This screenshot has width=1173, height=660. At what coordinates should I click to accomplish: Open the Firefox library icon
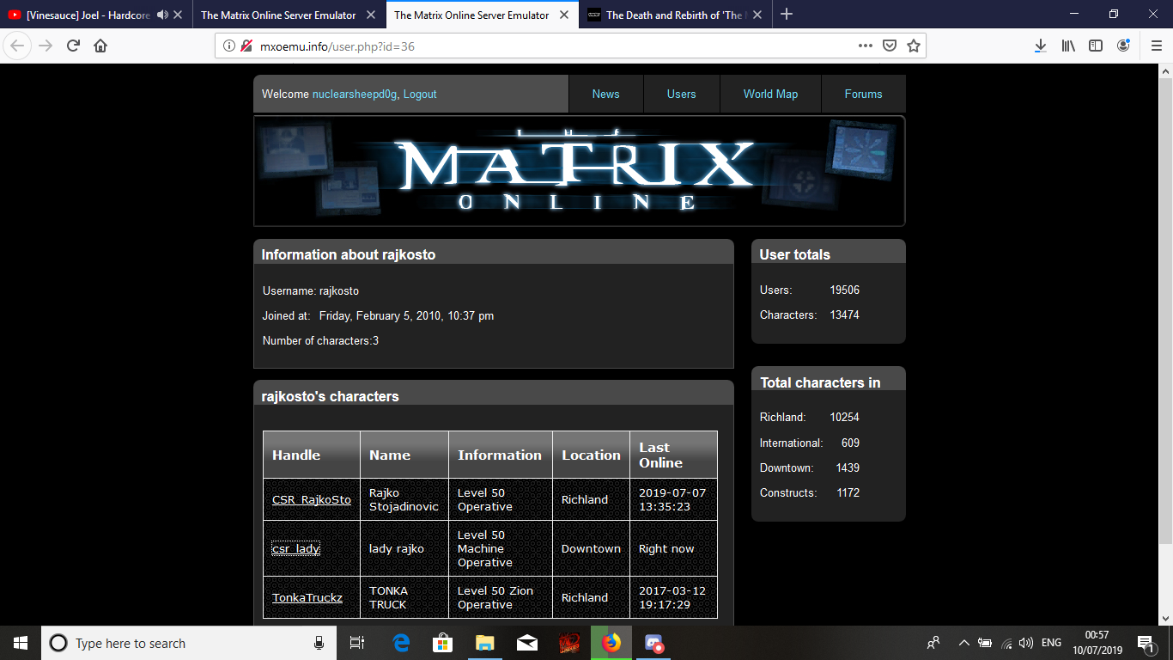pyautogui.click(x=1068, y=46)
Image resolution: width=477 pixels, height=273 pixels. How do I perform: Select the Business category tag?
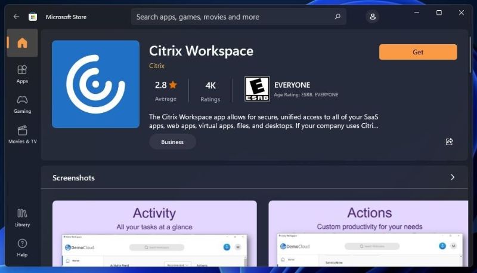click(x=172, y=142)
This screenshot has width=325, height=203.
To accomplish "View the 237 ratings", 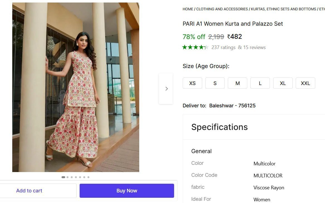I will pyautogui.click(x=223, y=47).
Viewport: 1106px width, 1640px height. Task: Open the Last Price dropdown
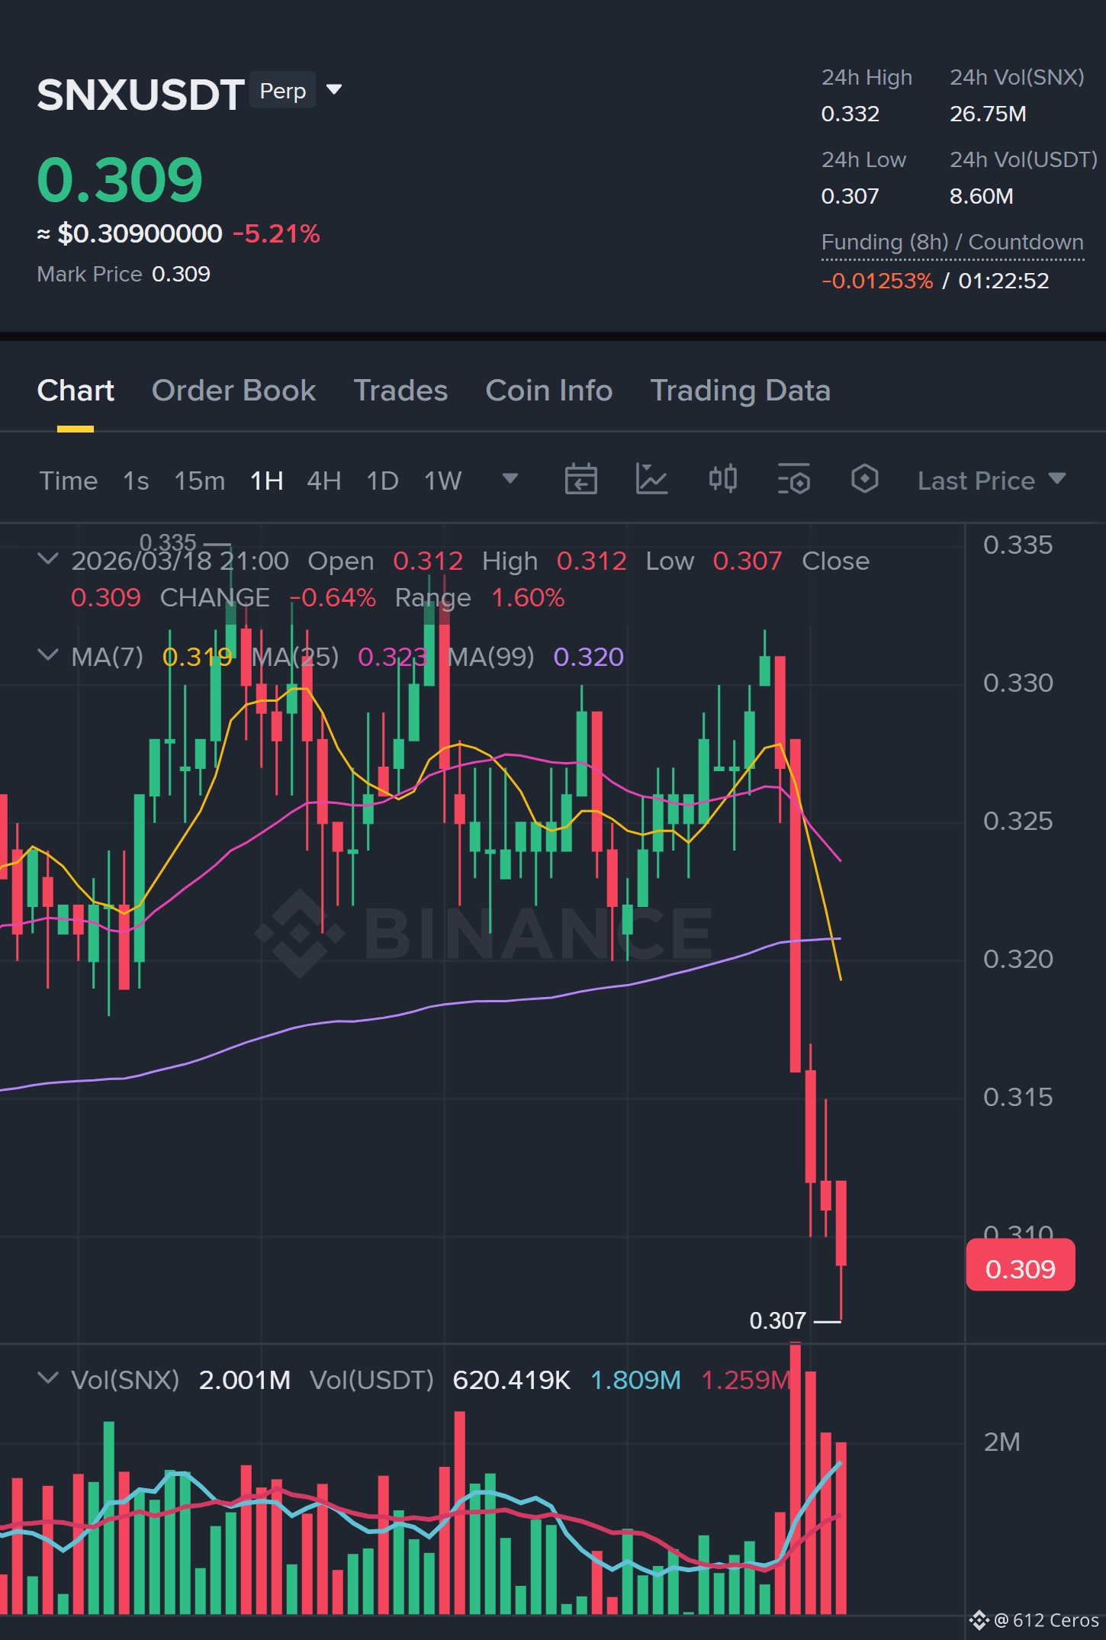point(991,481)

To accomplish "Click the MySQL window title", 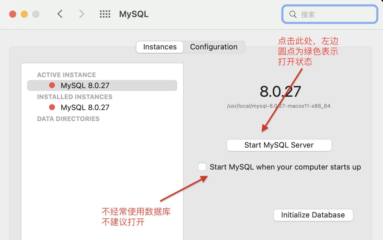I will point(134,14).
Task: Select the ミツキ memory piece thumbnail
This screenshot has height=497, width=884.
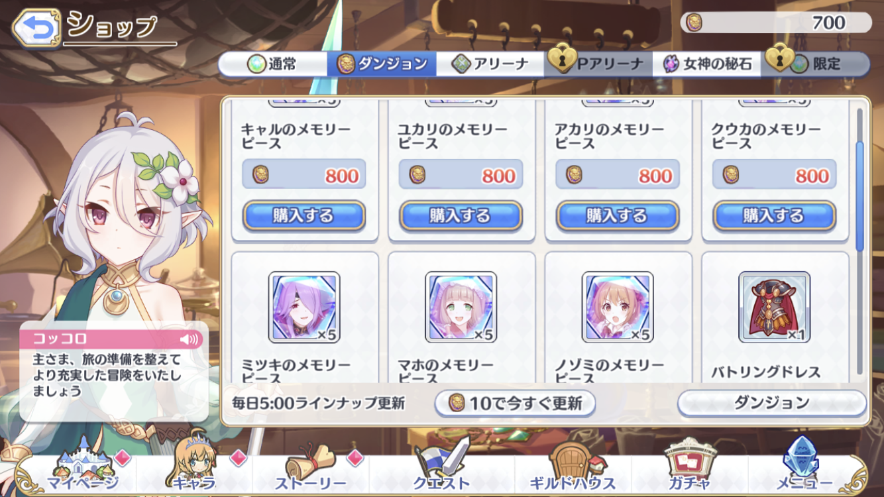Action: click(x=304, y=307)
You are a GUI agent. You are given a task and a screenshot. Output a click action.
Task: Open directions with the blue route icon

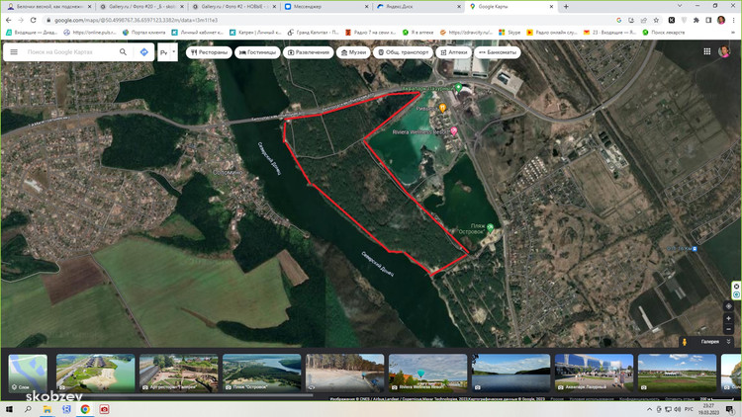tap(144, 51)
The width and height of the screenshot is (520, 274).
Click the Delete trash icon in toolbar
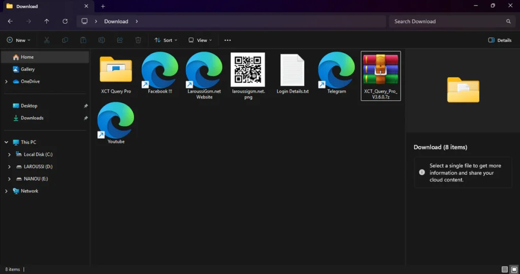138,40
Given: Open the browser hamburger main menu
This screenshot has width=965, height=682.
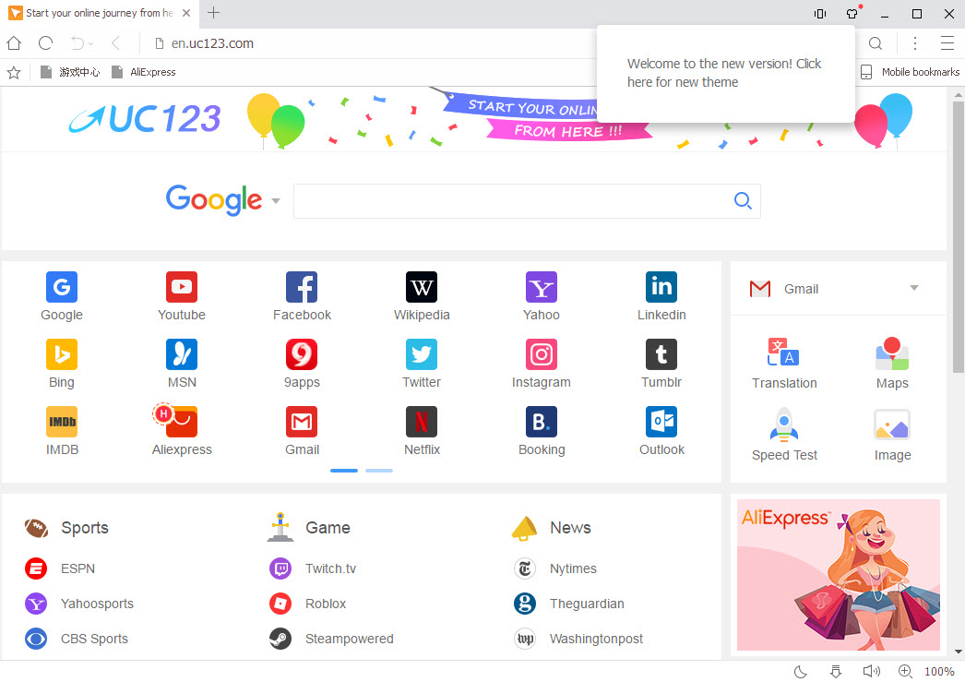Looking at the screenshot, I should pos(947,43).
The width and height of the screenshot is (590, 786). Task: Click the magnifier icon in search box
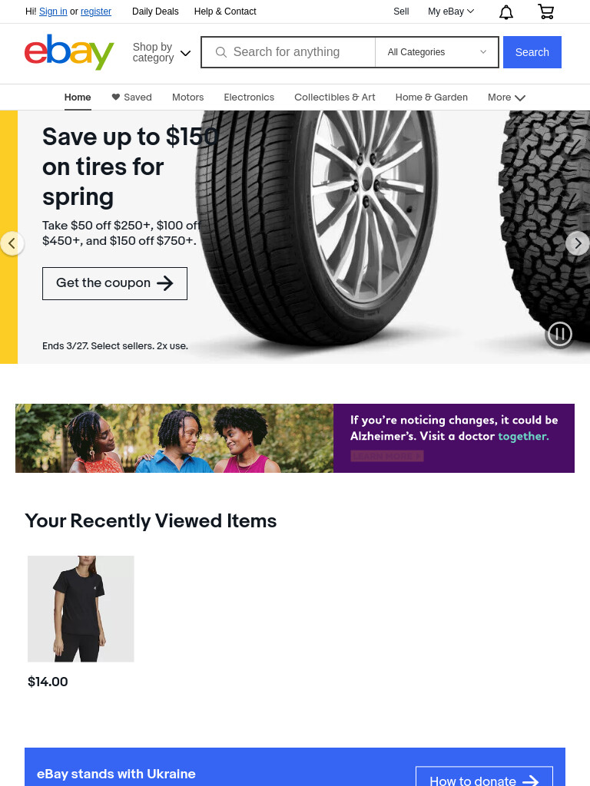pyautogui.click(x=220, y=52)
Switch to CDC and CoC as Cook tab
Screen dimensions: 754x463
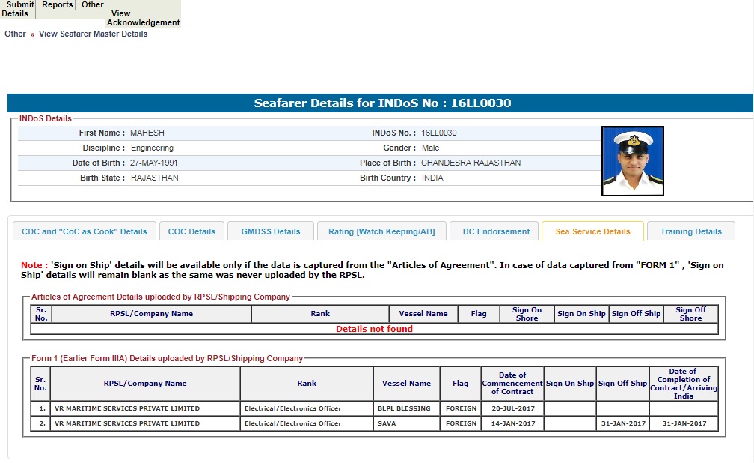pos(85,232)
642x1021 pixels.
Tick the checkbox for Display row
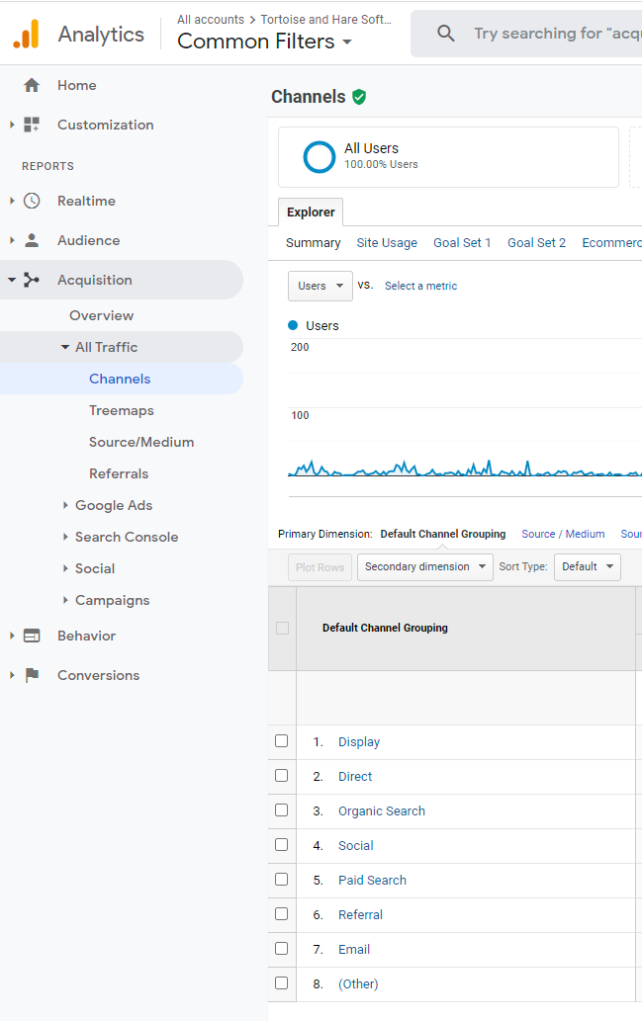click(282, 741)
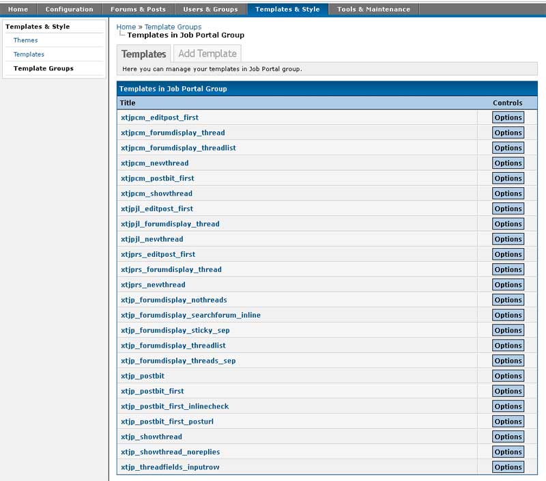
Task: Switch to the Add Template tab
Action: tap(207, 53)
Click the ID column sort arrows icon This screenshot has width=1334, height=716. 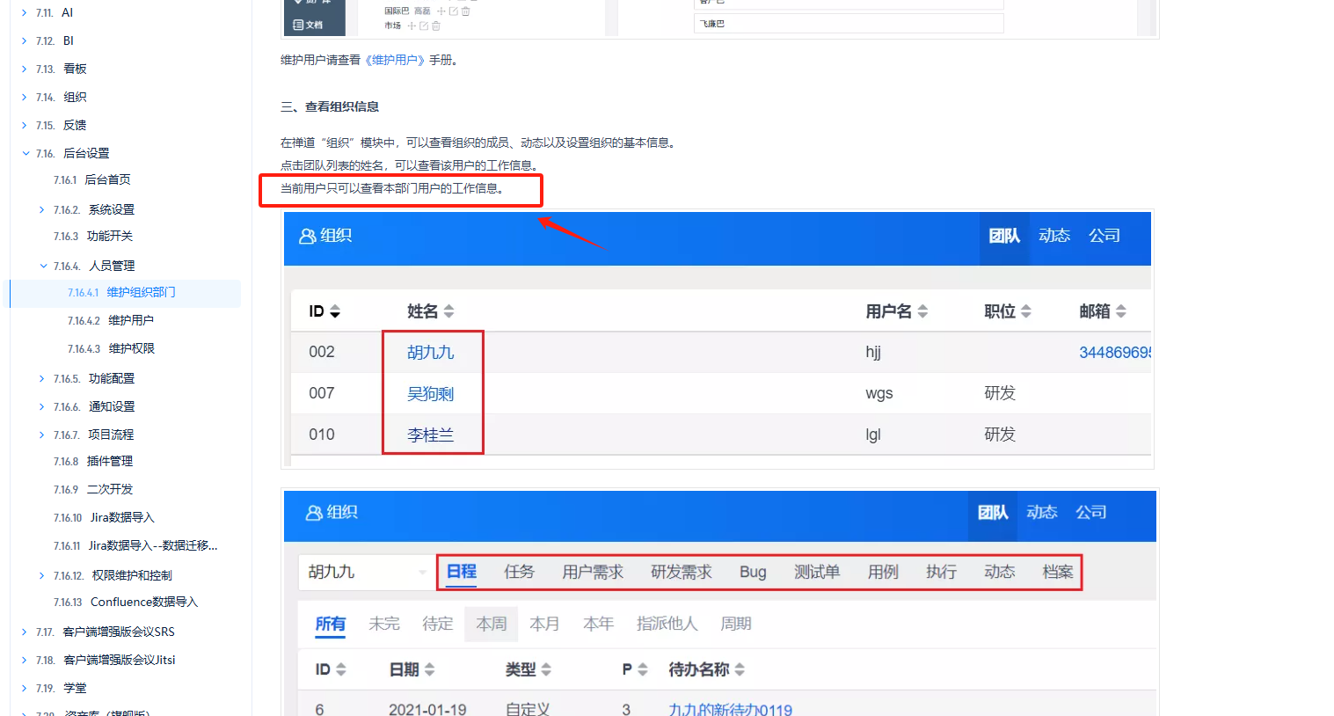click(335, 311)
☆ ☆ ☆ ☆ ☆ ☆ ☆
WHAT YOU SHOULD DO — Would you set down only the lines above from the line with "This screenshot has height=497, width=884." to the line with "642x1021 pixels.", both included, exactly as they stand and without the pictures?

TASK RESULT —
This screenshot has height=497, width=884.
Action: click(x=304, y=307)
You are a GUI agent. You are given a task and a screenshot. Output a click action.
Task: Open directions with the blue route icon

tap(144, 51)
The width and height of the screenshot is (520, 274).
Click the Delete trash icon in toolbar
138,40
Given: Open the browser hamburger main menu
This screenshot has width=965, height=682.
Looking at the screenshot, I should pos(947,43).
The width and height of the screenshot is (590, 786). Task: Click the magnifier icon in search box
pyautogui.click(x=220, y=52)
Switch to CDC and CoC as Cook tab
Screen dimensions: 754x463
pos(85,232)
642x1021 pixels.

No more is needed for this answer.